There was a practical segment where volunteers from the audience were chosen to mob program fizzbuzz in python. Only one of the volunteers knew python, and one of the volunteers was not a developer. It was pretty awesome to see this in action.

Randy Shoup: Effective Microservices in a data-centric world

4 quadrants of software development:

Organization: small teams: teams aligned to domains. crosss functional

Practices: TDD & CD: tests help you go faster, better code. “Don’t have time to do it right? NO Don’t have time to do it twice” No bug tracker. they are fixed immediately.

Culture: devops

Architecture: microservices

Events are first class construct. “Significant change in state”.

Linda Rising: Meeting Resistance and Moving Forward

We fence with each other using rational arguments. We think that is the way to change people’s minds, but behavioral economics tells us that people do not make rational decisions. Watch out for confirmation bias and the backfire effect (we reject evidence that we are wrong and cling to our beliefs even harder). Here are more useful approaches:

Fear Less

Listen with intent. Have a rational explanation, but not to convince. This is a tool that can be useful, but you can’t stop there.

Personal Touch

Address a genuine user need. You “all” will never do anything. An adoption curve is unavoidable, and is a evolutionary trait. Use the 6 pillars of morality to frame the discussion in terms that align with the values most important to your audience.

Trial Run

Do a trial run. This will almost never be objected to, since it does not require a commitment or admission of rightness/wrongness. However, once someone has tried something, they are much more likely to buy it.

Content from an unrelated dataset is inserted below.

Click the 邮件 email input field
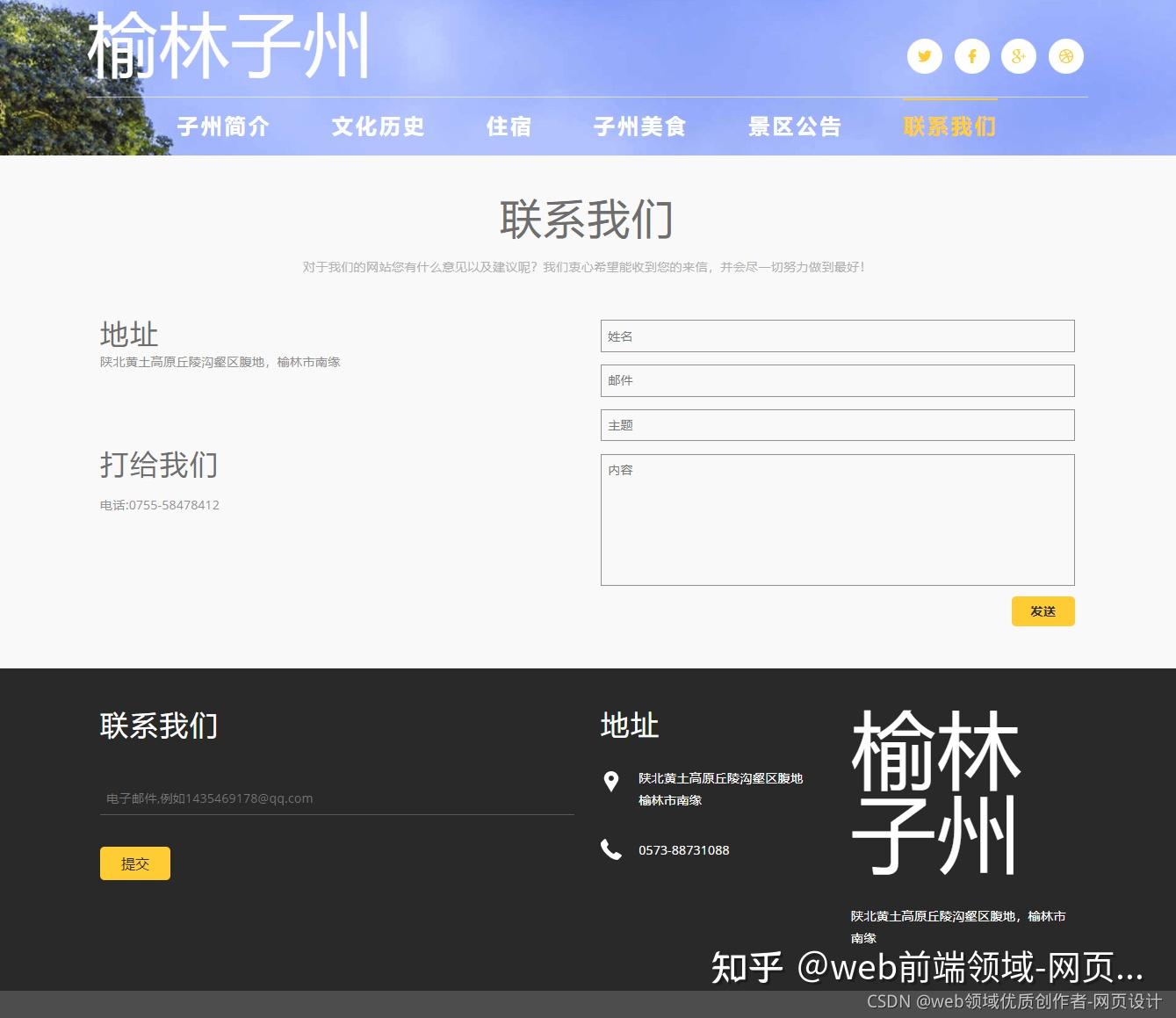[837, 380]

Sometimes, you can improve someone’s feelings about you if you just listen to them


Talking a walk together is a physical metaphor for seeing things from the same perspective, as opposed to an adversarial facing each other across a table.

Ask for Help

Ben Franklin Effect. Asking someone for help is an act of humility that ingratiates you to the other person.

Know When To Stop

Is there anything I can say or demonstrate to you to change your mind? If no, time to stop. ALSO ask this question of yourself.